I had started writing a post yesterday and realized I could not focus enough to make any sort of lucid statement, let alone an interesting one. The night and morning of yesterday, I failed to sleep whatsoever. Whatever the causation, whatever the reason, I'm now of an age where greeting the sunrise is something I should want to do, not something that has to happen.

When, in earlier days, the dreaded 10 or 20 page term paper was due and I had to produce it, sunrise was a choosable option. Sure, I had to have an afternoon nap, but if that was the penalty, so be it. To be clear, I should go on record here as anti-nap, in general. I never wake refreshed from one, but sticky, vaguely smelly and disoriented.

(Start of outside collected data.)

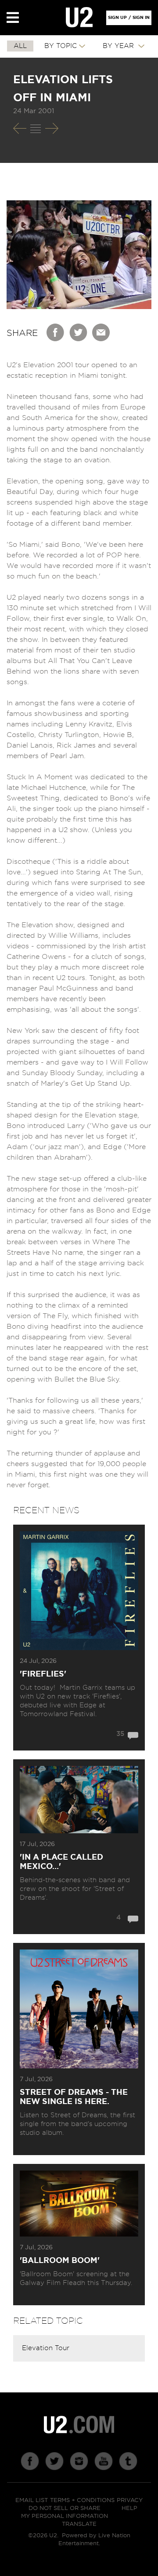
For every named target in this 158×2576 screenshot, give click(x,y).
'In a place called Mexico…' (61, 1862)
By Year (119, 46)
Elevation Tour (45, 2348)
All (20, 46)
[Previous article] (19, 128)
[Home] (79, 17)
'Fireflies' (43, 1674)
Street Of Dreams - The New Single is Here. (74, 2097)
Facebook (56, 332)
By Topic (60, 46)
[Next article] (51, 128)
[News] (35, 128)
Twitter (78, 332)
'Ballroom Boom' (60, 2261)
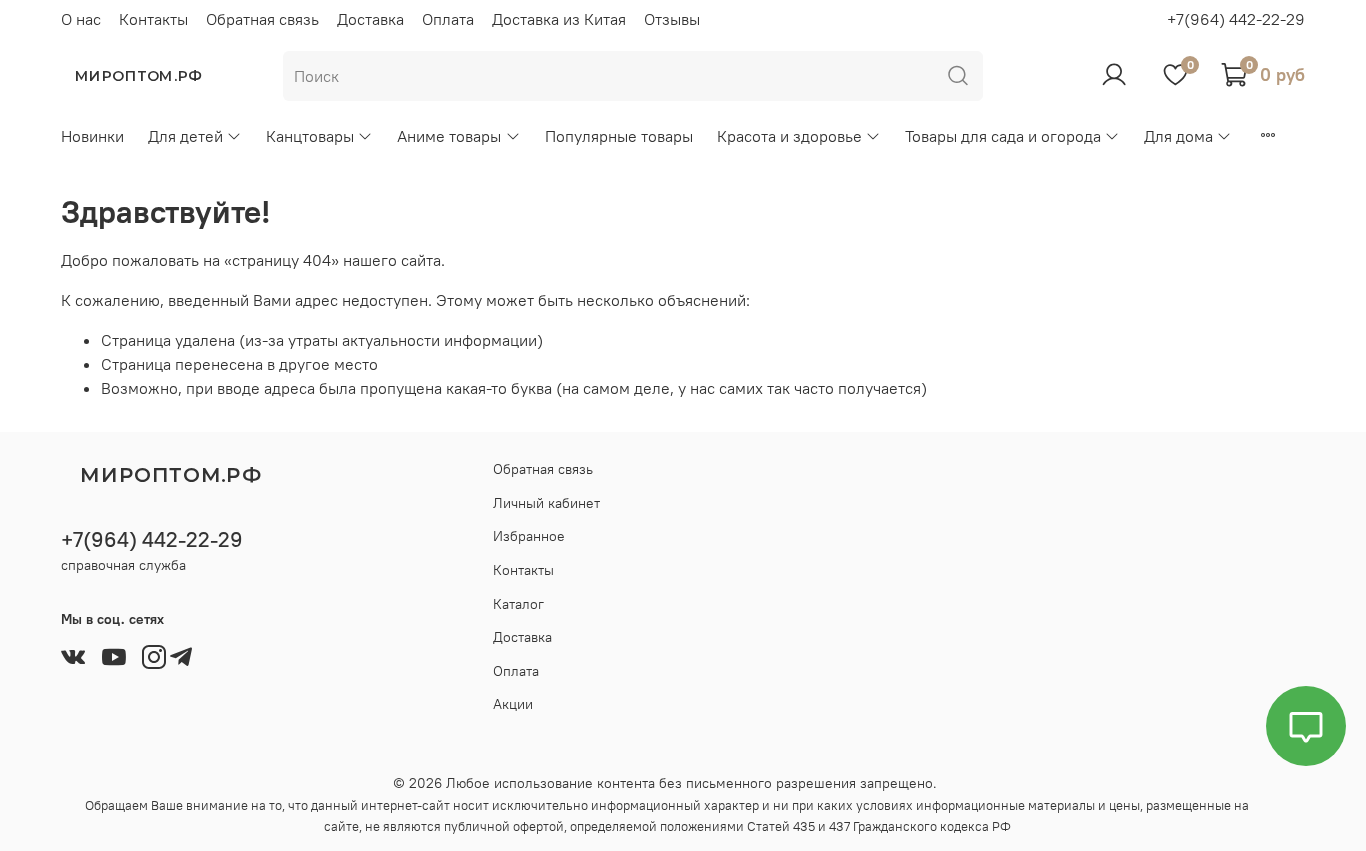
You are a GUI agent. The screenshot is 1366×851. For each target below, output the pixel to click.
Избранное (529, 536)
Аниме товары (449, 136)
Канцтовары (310, 136)
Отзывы (672, 19)
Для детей (185, 136)
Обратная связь (262, 19)
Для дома (1178, 136)
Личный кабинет (546, 503)
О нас (81, 19)
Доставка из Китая (559, 19)
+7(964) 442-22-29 (1236, 19)
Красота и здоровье (789, 136)
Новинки (92, 136)
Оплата (448, 19)
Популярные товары (619, 136)
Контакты (153, 19)
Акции (513, 704)
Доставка (370, 19)
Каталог (518, 604)
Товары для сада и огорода (1003, 136)
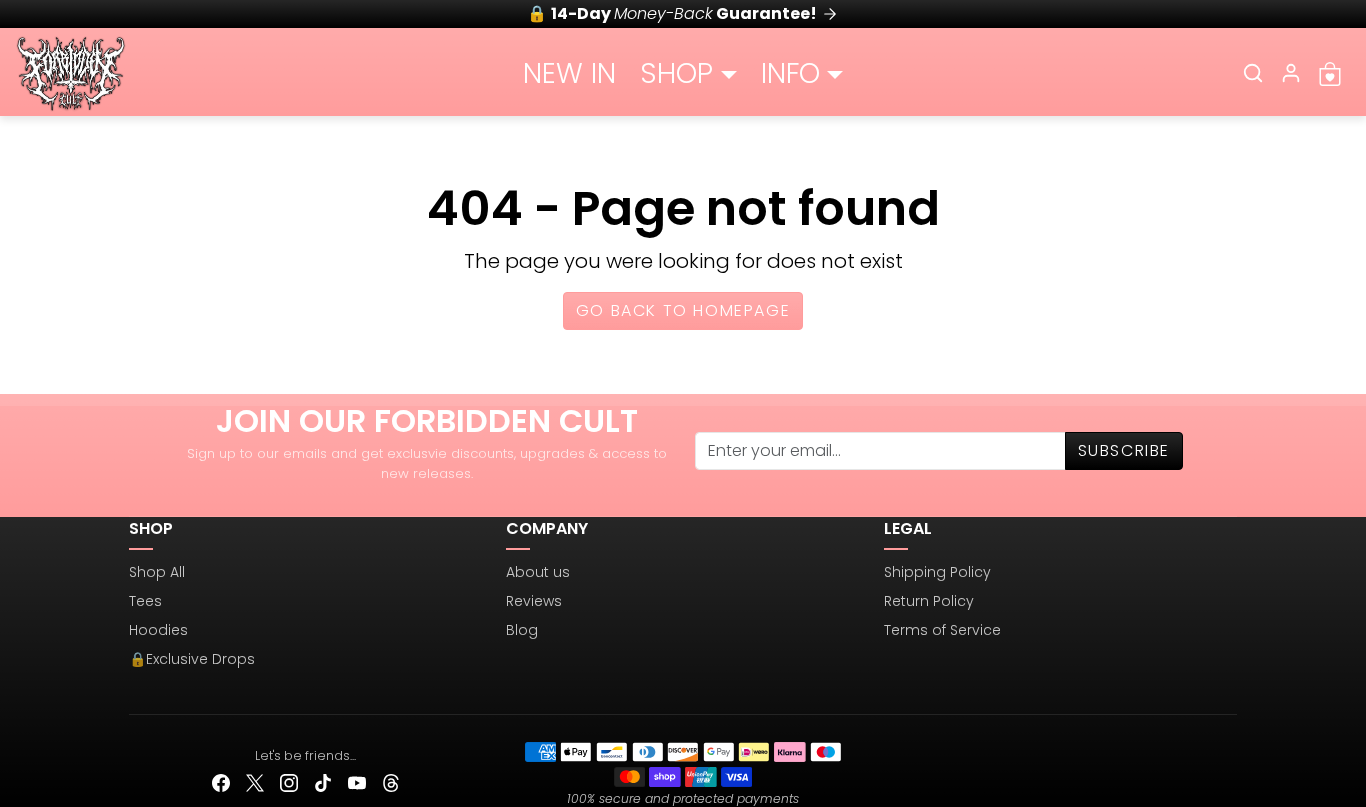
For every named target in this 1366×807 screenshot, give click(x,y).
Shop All (157, 572)
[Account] (1291, 73)
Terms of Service (942, 630)
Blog (522, 630)
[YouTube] (357, 782)
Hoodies (158, 630)
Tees (145, 601)
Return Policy (929, 601)
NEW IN (569, 73)
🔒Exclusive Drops (192, 659)
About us (538, 572)
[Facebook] (221, 782)
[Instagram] (289, 782)
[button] (1253, 73)
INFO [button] (790, 73)
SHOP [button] (676, 73)
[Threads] (391, 782)
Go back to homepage (683, 310)
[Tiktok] (323, 782)
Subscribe (1124, 450)
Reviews (534, 601)
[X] (255, 782)
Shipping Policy (937, 572)
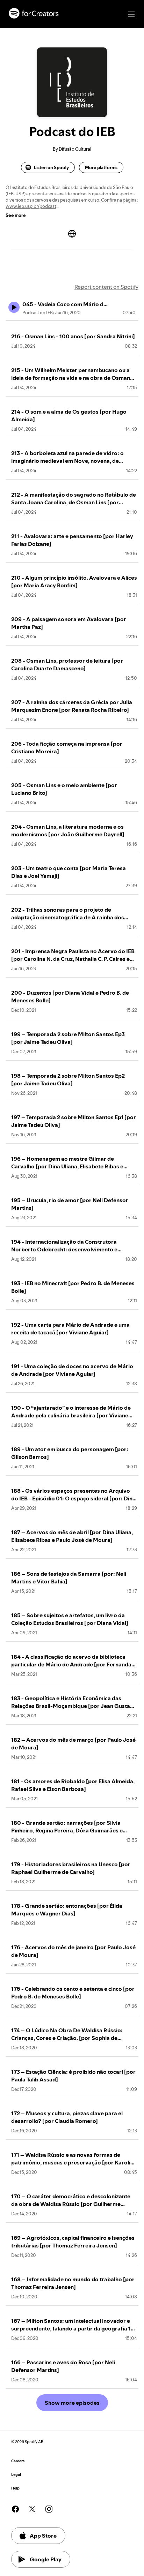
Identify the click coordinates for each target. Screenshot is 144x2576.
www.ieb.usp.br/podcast (31, 206)
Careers (17, 2461)
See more (16, 215)
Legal (16, 2474)
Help (15, 2488)
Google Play (46, 2559)
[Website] (72, 233)
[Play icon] (14, 307)
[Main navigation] (131, 14)
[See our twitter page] (32, 2509)
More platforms (101, 167)
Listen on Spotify (51, 167)
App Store (43, 2535)
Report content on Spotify (106, 287)
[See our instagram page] (49, 2509)
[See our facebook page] (15, 2509)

A night without sleep is one of the things that will decouple me from common sense faster than anything. I couldn't think straight all day, my eyes closing while watching "Girls" on the Ipad. So, I began a day long attempt to have a nap. I counted: fifteen times I tried and fifteen times, within 5 minutes was up again. So I began to try different remedies to fix the nap problem.

I swept the carpet. I went outside and scooped dog pie in the backyard. I washed dishes. I had a cup of green tea (somehow that caffeine isn't like other caffeines). Nothing worked.

I've complained about doubling percocet before, but that was the only answer to the dilemma. 2 at 8pm, 2 at Midnight, and out of that, about 6 hours emerged by early Sunday morning.

It's a bit after 4am now and I'm way ahead of Apollo. I have a cup of green tea at my side. I'm thinking of doing some laundry. I'm wondering if maybe 6am might bring me back to bed.

I don't know why sleep is so hard. I can list causation, we'd probably all agree on the lot of them. All I know is that I'm no good without some of it, and not such a fighter when there's none.